:: WHAT IS NEEDED ::
Pull out every line in the rows below that contains the string "screenshot". Letter case matters.

#### RECORDS FOR THIS TASK ####

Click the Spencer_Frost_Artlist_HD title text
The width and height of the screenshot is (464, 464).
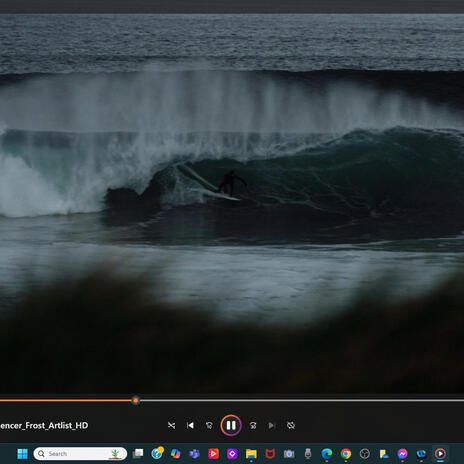click(44, 425)
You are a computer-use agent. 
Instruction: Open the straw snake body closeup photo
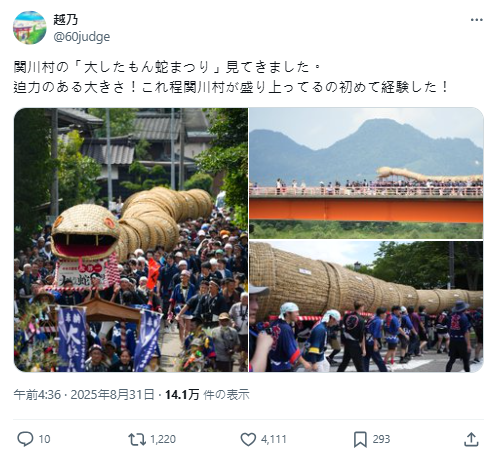[x=366, y=306]
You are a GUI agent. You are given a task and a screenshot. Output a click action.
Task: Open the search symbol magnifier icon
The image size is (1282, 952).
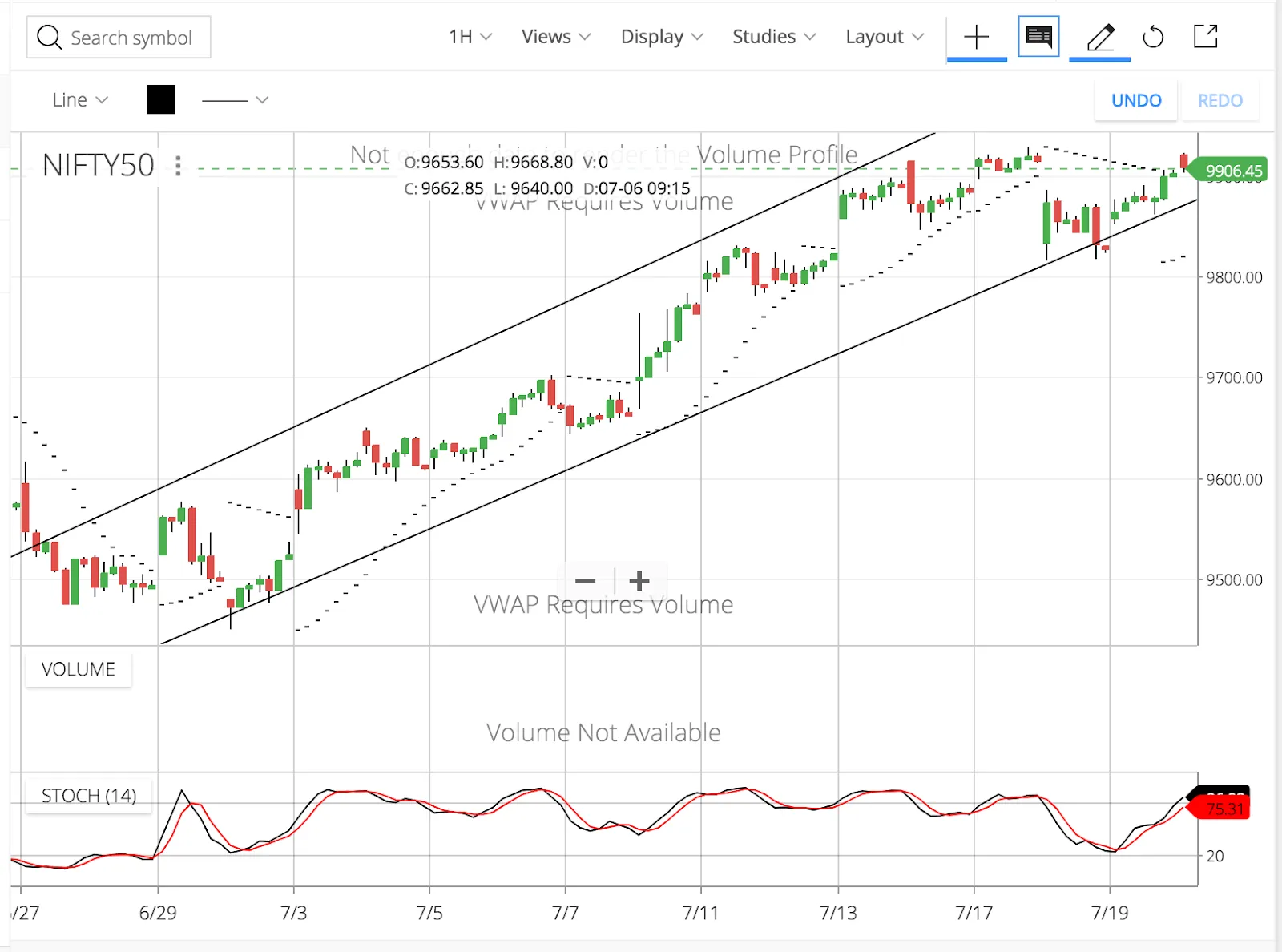pyautogui.click(x=49, y=37)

####

:: TASK OUTPUT ::
The width and height of the screenshot is (464, 464).
You are a GUI agent. You are given a task and a screenshot. Output a click action.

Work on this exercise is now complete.